▶ [Task data]
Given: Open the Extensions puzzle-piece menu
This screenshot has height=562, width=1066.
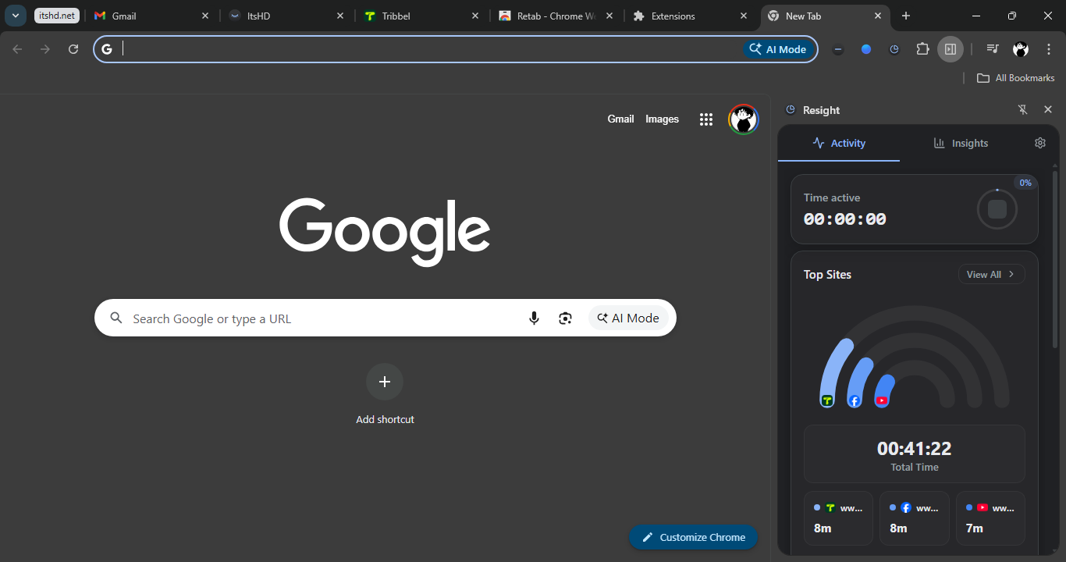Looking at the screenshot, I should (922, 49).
---
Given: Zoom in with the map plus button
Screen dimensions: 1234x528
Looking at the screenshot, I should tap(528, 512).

▶ [Task] Each line of the listing above that contains the word "Given" is to be copied.

▶ [Task solution]
Given: Open the Extensions puzzle-piece menu
Given: Zoom in with the map plus button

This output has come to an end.